IETF - Email processing outage – Incident details

Email processing outage

Resolved
Operational
Started 8 days agoLasted about 4 hours

Affected

Mail Services

Major outage from 11:30 PM to 2:42 AM, Operational from 2:42 AM to 3:31 AM

Updates
  • Resolved
    Resolved

    At 23:00:00 UTC March 10, we performed what we expected to be a very
    safe maintenance reboot/move of our new mail service instance onto a
    more performant processor and file system. The reboot did not go as
    smoothly as expected and we had to perform some low-level recovery steps
    that took some time. We had exceptional help with that recovery from
    both our new hosting provider (Panix) and our new Sysadmin provider (New
    Machine Futures).

    While we were recovering, mail was spooled and delayed - we believe that
    no messages were lost during this event.
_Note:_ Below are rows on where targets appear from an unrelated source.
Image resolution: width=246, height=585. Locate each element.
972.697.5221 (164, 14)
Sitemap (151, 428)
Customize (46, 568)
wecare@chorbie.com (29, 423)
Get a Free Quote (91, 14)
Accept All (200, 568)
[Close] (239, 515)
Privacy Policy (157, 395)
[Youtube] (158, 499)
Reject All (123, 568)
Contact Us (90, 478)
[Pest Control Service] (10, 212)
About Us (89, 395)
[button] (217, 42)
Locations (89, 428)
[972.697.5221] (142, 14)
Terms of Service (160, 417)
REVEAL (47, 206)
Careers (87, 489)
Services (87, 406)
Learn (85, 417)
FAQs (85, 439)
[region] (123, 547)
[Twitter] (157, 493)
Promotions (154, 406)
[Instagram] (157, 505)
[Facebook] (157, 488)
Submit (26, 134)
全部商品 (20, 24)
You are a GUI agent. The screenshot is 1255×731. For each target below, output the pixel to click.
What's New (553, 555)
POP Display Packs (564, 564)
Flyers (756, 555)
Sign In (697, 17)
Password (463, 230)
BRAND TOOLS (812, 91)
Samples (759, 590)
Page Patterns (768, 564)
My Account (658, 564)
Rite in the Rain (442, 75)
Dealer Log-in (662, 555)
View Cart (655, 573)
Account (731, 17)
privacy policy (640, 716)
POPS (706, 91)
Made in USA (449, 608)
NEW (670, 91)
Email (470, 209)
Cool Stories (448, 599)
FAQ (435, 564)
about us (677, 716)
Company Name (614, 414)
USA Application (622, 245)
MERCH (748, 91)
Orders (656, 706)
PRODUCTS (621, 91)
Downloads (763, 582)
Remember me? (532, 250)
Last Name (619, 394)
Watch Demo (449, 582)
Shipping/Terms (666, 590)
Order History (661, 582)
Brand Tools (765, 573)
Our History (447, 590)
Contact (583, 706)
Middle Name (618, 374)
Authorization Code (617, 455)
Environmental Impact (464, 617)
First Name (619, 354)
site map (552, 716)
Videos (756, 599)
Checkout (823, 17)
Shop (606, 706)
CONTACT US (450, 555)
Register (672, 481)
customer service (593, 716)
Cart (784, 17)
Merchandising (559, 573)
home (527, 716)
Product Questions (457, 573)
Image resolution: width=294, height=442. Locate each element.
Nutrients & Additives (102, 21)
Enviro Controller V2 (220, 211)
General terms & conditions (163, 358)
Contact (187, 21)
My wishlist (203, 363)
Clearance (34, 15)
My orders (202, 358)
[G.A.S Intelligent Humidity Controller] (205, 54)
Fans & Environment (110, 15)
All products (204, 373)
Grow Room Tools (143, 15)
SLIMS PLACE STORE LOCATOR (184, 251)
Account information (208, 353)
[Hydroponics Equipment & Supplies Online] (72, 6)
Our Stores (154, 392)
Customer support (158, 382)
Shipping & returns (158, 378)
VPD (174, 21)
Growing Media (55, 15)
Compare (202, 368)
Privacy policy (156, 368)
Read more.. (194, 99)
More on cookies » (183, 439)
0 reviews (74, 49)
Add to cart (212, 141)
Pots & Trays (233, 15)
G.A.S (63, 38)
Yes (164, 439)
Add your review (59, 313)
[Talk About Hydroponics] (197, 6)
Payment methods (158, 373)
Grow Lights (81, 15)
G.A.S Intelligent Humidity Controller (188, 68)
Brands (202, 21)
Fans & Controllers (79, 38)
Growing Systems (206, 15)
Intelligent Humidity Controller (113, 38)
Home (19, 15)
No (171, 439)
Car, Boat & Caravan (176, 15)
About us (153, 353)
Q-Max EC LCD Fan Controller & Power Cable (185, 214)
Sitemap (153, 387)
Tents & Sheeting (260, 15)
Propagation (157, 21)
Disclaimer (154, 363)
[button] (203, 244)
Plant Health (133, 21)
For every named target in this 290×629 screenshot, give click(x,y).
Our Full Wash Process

    Recovery was complete around 0200 UTC March 11. Messages queued from the
    datatracker were resubmitted for delivery by 0230 UTC.

    After the unexpected disruption, the result is mail operations on a much
    more powerful underlying system in preparation for IETF 122.

    We continue to monitor the system closely. If you see anything that
    doesn't look as expected, please send a report to support@ietf.org.

  • Monitoring
    Monitoring
    We implemented a fix and are currently monitoring the result.
  • Investigating
    Investigating
    We are currently investigating this incident.